Cent pistoles ! Petit-Jacques retint un sourire teinté de mépris. Ce Fontrailles l'imaginait-il se mettre à son service contre de si misérables gages8 ? Chaque semaine, les bagasses, mendiants et voleurs à la tire de l'Université lui versaient une dîme plus élevée !
D'un autre côté, en acceptant, il deviendrait partenaire de ce Fontrailles dont il savait l'alliance avec Beaufort et le coadjuteur, autrement dit la Fronde.

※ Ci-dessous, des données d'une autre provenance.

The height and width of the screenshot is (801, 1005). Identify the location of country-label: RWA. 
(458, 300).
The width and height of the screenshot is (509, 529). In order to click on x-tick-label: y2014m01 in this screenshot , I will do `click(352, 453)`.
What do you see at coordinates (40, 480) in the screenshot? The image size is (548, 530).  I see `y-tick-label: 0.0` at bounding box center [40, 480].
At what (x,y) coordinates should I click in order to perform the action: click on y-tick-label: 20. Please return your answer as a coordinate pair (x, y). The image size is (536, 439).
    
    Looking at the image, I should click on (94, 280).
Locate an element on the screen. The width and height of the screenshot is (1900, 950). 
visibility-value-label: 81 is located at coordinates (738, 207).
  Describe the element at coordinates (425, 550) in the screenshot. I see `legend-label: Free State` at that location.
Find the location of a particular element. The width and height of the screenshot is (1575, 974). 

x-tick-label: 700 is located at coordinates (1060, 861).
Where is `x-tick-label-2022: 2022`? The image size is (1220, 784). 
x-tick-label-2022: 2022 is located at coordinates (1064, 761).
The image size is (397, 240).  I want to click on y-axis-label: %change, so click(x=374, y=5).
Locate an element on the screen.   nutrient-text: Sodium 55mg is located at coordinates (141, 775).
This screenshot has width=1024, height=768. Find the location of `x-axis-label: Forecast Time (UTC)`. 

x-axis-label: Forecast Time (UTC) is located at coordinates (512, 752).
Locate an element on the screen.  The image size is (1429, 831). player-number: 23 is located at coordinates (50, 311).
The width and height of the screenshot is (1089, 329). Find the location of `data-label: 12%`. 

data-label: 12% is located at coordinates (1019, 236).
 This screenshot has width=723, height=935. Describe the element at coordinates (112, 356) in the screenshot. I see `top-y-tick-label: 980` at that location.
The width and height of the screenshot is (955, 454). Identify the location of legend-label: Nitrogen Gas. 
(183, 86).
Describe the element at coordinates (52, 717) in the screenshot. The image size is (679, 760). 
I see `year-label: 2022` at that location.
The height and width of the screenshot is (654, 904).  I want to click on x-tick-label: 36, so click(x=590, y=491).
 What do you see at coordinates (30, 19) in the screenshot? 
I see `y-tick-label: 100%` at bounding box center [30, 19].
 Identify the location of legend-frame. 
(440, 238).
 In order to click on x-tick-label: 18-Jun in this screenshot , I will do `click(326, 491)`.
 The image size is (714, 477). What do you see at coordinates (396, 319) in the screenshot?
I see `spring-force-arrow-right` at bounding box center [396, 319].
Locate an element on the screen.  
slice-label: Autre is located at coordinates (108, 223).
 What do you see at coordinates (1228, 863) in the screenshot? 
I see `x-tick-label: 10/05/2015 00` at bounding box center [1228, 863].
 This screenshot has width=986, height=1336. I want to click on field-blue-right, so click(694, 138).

Or Petit-Jacques désirait lancer une offensive sur le royaume d'Argot et avait besoin de la bienveillance de certains grands seigneurs.
— Que voulez-vous de moi ?
— Vendredi, installez-vous sur le pont Neuf ou sur la place Dauphine avec quelques cavaliers. Si vous voyez passer des carrosses de fidèles de Mazarin, alertez la populace afin qu'on les prenne à partie. Criez que ce sont eux qui volent et pillent le pauvre peuple. Tuez quelques laquais, si nécessaire. La suite viendra toute seule.
Le Prévôt hocha la tête.
— Quand aurai-je mon argent ?
— Voici cinquante pistoles. Je porterai le reste ici si vous avez accompli cette mission.
1 Pierre de Bourdeille, abbé de Brantôme, aventurier gentilhomme proche de Charles IX et auteur des Vies des dames galantes.
2 Voir La Conjuration des Importants, du même auteur.
3 Louis Séguier, baron de Saint-Brisson, était un gros bonhomme à la mâchoire chevaline, objet perpétuel de chansons satiriques pour sa lourdeur d'esprit.
4 Respectivement lieutenants civil et criminel.
5 Mendiants.
6 Faux malades.
7 Chausses.
8 En 1652, les louis d'or et la pistole valaient onze livres.